Does the Secret Service really think Kathy Griffin is a grave threat to the president?

A reasonable person, no matter how appalled they are at Griffin and her stunt, would suspect that she is not a real threat to the life of Donald Trump. However, the federal agency that is charged with protecting the life of the president has procedures that have to be followed. That process has to include interviewing someone like Griffin who thought it would be funny to display what appeared to be the severed head of the president in an ISIS-style video.

Also, paying a visit to someone like Griffin would have the salutary effect of warning people that there are consequences to threatening the life of the president, even in jest.

The hope is likely that people will take notice of this and will think twice before performing a similar stunt.

What happens next?

Officially, the Griffin case remains open. The Secret Service will probably keep it open as well, just to make her sweat. When the matter is finally closed, perhaps weeks or months from now, Griffin will be all but forgotten, worth a paragraph of two when the histories of the Age of Trump are written years hence.

Griffin may not be the only person due for a visit from humorless Secret Service agents. Johnny Depp recently wondered whether it was now time for an actor to have another go at an American president. Since this statement was an apparent reference to John Wilkes Booth, who capped the Civil War by murdering President Abraham Lincoln, Depp may be dealt with a little more seriously.
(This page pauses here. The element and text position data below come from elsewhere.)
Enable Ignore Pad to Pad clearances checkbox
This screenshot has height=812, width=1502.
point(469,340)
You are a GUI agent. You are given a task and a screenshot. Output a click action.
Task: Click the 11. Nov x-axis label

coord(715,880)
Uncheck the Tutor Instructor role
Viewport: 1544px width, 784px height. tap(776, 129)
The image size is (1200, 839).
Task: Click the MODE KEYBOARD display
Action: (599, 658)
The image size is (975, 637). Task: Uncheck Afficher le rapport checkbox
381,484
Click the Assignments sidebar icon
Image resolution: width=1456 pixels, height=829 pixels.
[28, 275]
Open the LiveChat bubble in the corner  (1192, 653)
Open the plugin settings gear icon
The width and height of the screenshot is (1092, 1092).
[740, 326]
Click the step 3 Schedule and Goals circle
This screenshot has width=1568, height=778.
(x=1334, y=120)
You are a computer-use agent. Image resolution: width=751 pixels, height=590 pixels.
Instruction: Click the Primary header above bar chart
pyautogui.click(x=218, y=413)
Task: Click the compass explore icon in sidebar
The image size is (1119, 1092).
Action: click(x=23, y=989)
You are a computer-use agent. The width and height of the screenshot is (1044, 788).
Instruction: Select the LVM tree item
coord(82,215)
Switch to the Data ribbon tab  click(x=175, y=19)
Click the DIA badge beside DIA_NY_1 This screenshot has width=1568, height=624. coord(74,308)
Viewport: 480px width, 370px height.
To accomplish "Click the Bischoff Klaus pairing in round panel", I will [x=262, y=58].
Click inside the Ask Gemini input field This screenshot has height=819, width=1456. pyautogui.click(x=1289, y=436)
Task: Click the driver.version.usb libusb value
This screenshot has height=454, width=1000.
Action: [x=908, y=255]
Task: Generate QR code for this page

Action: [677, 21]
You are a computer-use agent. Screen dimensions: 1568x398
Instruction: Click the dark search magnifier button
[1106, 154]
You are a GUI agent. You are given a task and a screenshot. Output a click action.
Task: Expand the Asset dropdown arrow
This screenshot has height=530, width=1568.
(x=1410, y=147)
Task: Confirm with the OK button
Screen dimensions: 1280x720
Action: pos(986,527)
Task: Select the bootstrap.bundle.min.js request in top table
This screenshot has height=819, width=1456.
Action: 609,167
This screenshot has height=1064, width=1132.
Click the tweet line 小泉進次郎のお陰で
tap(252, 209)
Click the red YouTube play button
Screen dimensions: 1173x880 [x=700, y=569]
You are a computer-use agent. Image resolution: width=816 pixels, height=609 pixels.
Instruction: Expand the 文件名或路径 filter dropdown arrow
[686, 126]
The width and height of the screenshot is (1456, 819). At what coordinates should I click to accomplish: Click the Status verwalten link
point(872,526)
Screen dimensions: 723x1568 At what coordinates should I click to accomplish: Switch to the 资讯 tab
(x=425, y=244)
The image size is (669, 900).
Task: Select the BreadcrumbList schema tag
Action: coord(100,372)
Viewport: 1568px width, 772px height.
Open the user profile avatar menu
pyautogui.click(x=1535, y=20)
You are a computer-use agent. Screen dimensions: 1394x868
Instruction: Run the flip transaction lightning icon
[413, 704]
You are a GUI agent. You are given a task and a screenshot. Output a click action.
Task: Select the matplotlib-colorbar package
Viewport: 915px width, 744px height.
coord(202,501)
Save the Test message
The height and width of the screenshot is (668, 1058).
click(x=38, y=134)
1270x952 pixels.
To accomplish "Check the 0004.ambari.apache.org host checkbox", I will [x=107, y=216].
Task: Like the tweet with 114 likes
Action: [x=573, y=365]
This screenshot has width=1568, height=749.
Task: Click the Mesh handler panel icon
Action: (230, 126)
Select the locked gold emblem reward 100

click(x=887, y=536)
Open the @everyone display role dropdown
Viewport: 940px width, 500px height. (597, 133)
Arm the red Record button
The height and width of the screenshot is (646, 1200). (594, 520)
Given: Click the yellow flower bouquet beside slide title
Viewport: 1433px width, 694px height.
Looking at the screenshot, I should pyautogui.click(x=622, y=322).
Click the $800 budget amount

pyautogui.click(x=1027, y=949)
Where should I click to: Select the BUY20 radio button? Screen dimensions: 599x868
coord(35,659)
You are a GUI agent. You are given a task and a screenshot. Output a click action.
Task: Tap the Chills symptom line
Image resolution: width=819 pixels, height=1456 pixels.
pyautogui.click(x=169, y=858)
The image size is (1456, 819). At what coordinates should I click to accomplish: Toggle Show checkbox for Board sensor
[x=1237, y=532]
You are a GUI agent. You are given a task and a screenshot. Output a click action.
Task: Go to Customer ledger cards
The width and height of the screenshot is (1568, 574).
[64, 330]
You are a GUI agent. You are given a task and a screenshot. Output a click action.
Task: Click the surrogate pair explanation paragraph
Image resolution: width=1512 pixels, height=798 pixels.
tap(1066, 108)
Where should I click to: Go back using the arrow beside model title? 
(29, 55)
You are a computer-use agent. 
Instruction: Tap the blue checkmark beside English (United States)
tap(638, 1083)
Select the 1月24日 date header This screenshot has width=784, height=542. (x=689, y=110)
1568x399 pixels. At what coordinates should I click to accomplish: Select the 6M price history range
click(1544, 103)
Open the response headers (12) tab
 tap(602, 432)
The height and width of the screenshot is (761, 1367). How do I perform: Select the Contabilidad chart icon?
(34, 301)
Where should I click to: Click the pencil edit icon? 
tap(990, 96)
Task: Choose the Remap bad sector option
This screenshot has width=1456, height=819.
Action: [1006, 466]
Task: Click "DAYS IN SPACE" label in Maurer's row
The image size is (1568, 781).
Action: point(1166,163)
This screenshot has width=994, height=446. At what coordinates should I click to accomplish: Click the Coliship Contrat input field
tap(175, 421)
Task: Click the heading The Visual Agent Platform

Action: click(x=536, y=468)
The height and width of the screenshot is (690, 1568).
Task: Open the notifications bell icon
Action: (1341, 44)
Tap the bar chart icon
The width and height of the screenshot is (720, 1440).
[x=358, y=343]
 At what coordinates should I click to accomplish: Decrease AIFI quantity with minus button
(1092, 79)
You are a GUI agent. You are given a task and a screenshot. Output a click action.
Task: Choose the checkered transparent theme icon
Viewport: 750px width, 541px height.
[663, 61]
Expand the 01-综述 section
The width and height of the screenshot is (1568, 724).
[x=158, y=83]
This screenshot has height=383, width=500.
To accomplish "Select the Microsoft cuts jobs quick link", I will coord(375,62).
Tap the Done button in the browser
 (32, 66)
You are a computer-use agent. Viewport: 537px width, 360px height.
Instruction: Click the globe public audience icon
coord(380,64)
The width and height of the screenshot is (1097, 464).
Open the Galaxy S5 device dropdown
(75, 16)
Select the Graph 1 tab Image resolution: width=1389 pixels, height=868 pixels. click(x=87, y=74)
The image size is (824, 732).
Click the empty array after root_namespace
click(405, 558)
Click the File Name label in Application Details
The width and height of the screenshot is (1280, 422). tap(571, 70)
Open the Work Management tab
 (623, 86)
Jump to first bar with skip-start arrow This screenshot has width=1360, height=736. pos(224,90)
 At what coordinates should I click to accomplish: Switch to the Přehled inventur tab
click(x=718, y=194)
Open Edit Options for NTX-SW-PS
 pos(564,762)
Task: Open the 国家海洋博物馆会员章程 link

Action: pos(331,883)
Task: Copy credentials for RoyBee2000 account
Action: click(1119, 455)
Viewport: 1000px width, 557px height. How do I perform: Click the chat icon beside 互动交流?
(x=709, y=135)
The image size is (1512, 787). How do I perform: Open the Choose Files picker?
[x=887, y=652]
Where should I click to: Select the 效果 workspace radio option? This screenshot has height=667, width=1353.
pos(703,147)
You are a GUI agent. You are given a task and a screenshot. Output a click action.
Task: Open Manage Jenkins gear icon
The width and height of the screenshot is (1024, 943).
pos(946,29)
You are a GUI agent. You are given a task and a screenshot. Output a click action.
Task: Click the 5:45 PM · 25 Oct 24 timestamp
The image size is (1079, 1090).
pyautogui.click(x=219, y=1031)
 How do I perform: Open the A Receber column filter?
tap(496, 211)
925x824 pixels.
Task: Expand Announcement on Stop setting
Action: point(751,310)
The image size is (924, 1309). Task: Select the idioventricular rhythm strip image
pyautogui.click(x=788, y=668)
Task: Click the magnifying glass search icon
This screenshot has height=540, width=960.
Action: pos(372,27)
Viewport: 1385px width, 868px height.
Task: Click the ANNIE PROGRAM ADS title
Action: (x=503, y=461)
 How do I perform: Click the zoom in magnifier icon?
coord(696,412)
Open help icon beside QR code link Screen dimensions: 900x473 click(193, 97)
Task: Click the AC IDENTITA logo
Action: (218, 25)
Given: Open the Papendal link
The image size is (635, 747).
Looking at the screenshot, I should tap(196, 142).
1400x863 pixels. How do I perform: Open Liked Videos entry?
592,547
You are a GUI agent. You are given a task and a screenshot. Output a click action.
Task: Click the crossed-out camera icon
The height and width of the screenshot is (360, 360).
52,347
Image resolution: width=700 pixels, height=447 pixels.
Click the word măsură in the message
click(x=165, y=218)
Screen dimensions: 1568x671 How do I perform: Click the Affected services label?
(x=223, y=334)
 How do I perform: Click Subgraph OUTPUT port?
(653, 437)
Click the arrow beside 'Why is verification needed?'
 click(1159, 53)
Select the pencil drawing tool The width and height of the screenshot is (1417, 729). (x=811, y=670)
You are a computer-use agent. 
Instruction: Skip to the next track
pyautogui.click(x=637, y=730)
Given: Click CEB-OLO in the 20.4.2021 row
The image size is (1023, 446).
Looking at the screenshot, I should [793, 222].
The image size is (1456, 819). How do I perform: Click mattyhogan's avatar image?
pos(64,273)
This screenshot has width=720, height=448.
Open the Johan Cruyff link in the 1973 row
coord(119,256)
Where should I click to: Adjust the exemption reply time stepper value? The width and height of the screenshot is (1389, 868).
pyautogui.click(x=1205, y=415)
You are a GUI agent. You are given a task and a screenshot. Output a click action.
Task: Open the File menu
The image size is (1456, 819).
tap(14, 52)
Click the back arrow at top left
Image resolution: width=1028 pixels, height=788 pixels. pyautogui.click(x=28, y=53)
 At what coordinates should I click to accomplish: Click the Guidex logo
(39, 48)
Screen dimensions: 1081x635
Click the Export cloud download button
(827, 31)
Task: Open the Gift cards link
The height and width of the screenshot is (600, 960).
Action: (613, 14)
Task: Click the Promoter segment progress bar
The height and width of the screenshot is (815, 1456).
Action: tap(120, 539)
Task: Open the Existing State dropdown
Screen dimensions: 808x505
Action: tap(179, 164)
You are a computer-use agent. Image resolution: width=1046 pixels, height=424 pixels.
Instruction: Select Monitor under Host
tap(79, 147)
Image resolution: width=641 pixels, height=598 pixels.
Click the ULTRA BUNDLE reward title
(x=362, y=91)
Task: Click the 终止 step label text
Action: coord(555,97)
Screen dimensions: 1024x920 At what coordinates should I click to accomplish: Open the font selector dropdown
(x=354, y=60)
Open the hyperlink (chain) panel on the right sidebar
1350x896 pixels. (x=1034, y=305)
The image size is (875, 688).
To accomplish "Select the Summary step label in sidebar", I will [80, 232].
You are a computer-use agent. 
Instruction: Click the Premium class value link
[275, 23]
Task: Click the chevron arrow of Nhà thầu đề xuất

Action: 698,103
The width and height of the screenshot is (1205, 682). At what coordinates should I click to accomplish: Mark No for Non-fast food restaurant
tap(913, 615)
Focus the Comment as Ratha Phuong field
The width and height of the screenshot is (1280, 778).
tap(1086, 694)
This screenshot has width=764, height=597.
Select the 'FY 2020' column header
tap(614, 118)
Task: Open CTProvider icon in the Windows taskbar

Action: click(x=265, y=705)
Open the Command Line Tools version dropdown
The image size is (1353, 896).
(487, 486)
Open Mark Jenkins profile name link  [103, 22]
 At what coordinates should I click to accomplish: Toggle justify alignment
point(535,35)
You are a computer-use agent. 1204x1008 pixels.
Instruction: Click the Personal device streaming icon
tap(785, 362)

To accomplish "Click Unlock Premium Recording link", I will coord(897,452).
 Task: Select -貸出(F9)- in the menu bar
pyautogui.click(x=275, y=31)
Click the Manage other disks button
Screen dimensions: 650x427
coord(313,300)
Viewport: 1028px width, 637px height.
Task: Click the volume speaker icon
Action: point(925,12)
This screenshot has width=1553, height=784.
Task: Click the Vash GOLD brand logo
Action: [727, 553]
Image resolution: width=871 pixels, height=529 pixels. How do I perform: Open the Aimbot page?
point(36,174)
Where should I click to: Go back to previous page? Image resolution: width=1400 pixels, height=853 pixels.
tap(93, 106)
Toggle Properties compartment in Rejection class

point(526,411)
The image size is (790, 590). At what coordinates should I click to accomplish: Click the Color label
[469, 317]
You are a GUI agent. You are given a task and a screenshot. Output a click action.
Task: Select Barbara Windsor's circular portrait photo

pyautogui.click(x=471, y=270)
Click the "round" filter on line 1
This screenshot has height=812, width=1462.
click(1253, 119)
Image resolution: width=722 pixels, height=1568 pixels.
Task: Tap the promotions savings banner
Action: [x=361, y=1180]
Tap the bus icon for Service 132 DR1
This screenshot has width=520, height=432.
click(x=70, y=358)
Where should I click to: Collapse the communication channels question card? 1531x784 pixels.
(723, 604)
Then, too, the purveyors of the production of Shakespeare’s “Julius Caesar” during which Donald Trump was stabbed to death night after night may expect a visit from the Secret Service as well. Like Griffin, the people who turned the Bard’s work into assassination porn will claim that all they were doing was art, meant for irony. They will enjoy explaining that reasoning at length to government agents when they come calling.